Some Squawk, But Debt Ceiling Budget Fight Goes Just the Way Rightbloggers Want It

tomt200.jpgLast week the Congressional fight over America's debt ceiling became a full-blown hostage situation, with Republicans demanding, in exchange for what has been during previous Administrations a pro-forma procedure, major budget concessions from Democrats -- and getting them.

At this writing, there seems to be a $1 trillion+/decade deal -- though the details are fuzzy, perhaps purposefully so.

As some conservatives admitted early in this process, the GOP has been scoring a major pot with an awfully weak hand. But how could they miss? While the Democrats were compromising with the Republicans, the Republicans were "compromising" with their Tea Party constituents. In other words, both parties were going right.

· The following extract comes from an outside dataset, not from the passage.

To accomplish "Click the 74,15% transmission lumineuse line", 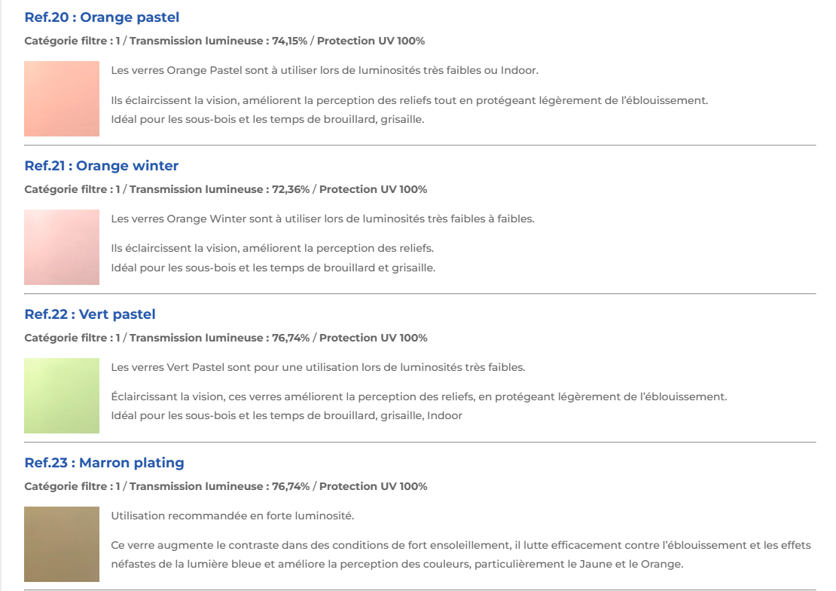I will click(x=230, y=41).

The early versions of legislation endorsed by Speaker John Boehner, conservative as they were, drew the ire of Tea Party VIPs like Judson Phillips of Tea Party Nation, who actually called for Boehner's ouster. "Tea Party Activists Revolt Against Boehner Amid Debt Crisis," cried Fox News. "Tea Party Wants Boehner, Obama Fired," said US News & World Report. "Tea Party: Cut, cap and balance - not compromise," reported the Sacramento Bee. Etc.

A number of mainstream conservatives played good cop, suggesting the tea people get in line with Boehner.

reidboehner.jpg
Heads you win, tails I lose.
Some were gentle about it. While expressing his own "concerns," Hugh Hewitt said that "the Speaker should announce the three members of the supercommittee he would appoint" to order cuts as part of his plan, and if these worthies were acceptable to Hugh Hewitt, "it would be a whole lot easier to stomach than if the Speaker even puts one appropriator on it."

Others took more of a tough-love approach."There would not be a United States of America today," said Thomas Sowell to the mutineers, "if George Washington's army had not retreated and retreated and retreated, in the face of an overwhelmingly more powerful British military force bent on annihilating Washington's troops. Later, when the conditions were right for attack, General Washington attacked."

In case the guys in tricorners weren't satisfied with this promised annihilation of their enemy down the road, Sowell spelled it out: "if the tea party movement within the Republican Party becomes just a rule-or-ruin minority, then they might just as well have formed a separate third party and gone on to oblivion."

Quin Hillyer of The American Spectator listed a bunch of conservative columnists who supported the Boehner Plan, including "Tea Party favorite Rep. Allen West" and "The Wall Street Journal editorial page," along with "83 percent of respondents to a National Review Online poll."

"Simply put, anything which increases Obama's chances of reelection will more than offset any additional cuts to be gained beyond the Boehner plan," said William Jacobson of Legal Insurrection, echoing the sentiments of Senate Minority Leader Mitch McConnell. While Jacobson admitted the plan was "far from perfect," he told his fellow conservatives to "keep in mind the end game."

"To vote against John Boehner on the House floor this week in the biggest showdown of the current Congress is to choose to vote with Nancy Pelosi," said William Kristol. "To vote against Boehner is to choose to support Barack Obama." "If Republicans come out of this battle with no new taxes and a plan that reduces the debt as much as the debt limit is increased," said Jim Hoft of Gateway Pundit, "then it is a win for conservatives and the tea party."

But the blood-and-thunder types still didn't show much flexibility on the matter. Slamming "so-called Tea Party Republicans like Allen West," J.J. Jackson of Liberty Reborn said. "Now is the time to call if you haven't yet and tell the Republicans to vote no on Boehner's boner of a plan."

When John McCain denounced the radicals as "Tea Party hobbits," Tea Party champions like Rand Paul and Sharron Angle denounced the former GOP Presidential candidate right back. Rush Limbaugh announced himself a supporter of "the Tea Party types, the real movement conservatives -- we are not stupid, and we're not gonna buy a bucket of spit just because it's warm."

You wouldn't think the GOP needed to stroke the Tea Party any more than they already have -- especially since, their usefulness as a 2010 electoral tool having been served, they seem to be losing the favor of ordinary citizens and receding into the political wilderness.

Nonetheless, to please them Boehner rewrote his plan to include a Balanced Budget Amendment -- rather a drastic move for what's essentially an ordinary budget bill.